_Problem details_
Carry on the article on surrogate endpoints for prostate cancer-specific survival, shown below, from the point where it stops.

_Selected text_
- Opening Delimiter -
Potential surrogate endpoints for prostate cancer-specific survival


There have been several attempts to clearly define surrogate endpoints for prostate cancer-specific survival that could be used to shorten the length of clinical trials investigating the merits of specific forms of treatment for prostate cancer. A new analysis of data from the 1,554-patient RTOG 92-02 trial has further explored two such possibilities.

The Radiation Therapy and Oncology Group (RTOG) 92-02 trial was a randomized multi-center study of treatment of men with localized prostate cancer. It examined the use of 4 months of neoadjuvant and concurrent androgen deprivation therapy together with external beam radiation therapy followed by random assignment of patients to no additional therapy (control arm) or 24 additional months of androgen deprivation therapy (experimental arm).

Ray et al. investigated the utility of two possible surrogate endpoints based on data from this trial:

  • The presence of clearly defined distant metastases
  • “General clinical treatment failure,” which they defined as “documented local disease progression, regional or distant metastasis, initiation of androgen deprivation therapy, or a prostate-specific antigen level of 25 ng/ml or higher after radiation therapy)
- Closing Delimiter -
Stored records
- Opening Delimiter -
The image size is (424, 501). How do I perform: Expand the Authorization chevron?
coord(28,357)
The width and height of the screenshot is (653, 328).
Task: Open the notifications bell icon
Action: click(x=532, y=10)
- Closing Delimiter -
_Exercise answer_
Data from 1,521/1,554 of the original patients enrolled in the trial were evaluable for this analysis, and study follow-up data on these patients at 3 and at 5 years post-treatment was used to assess the potential of the proposed surrogate endpoint to predict outcomes at 10 years, based on the use of the Prentice criteria.

The results of the analysis by Ray and colleagues show that:

  • At 3 years, 1,364 patients were alive and contributed data for analysis.
  • At 3 years, both distant metastasis and general clinical treatment failure were consistent with all four of Prentice’s criteria for being surrogate endpoints for prostate cancer-specific survival at 10 years.
  • At 5 years, 1,178 patients were alive and contributed data for analysis.
  • Although prostate cancer-specific survival was not statistically significantly different between treatment arms at 5 years, both endpoints were consistent with Prentice’s remaining criteria.

The authors conclude that, “Distant metastasis and general clinical treatment failure at 3 years may be candidate surrogate endpoints for prostate cancer-specific survival at 10 years.” However, they point out, entirely appropriately that these endpoints need to be validated through their application to other sets of data from other randomized trials.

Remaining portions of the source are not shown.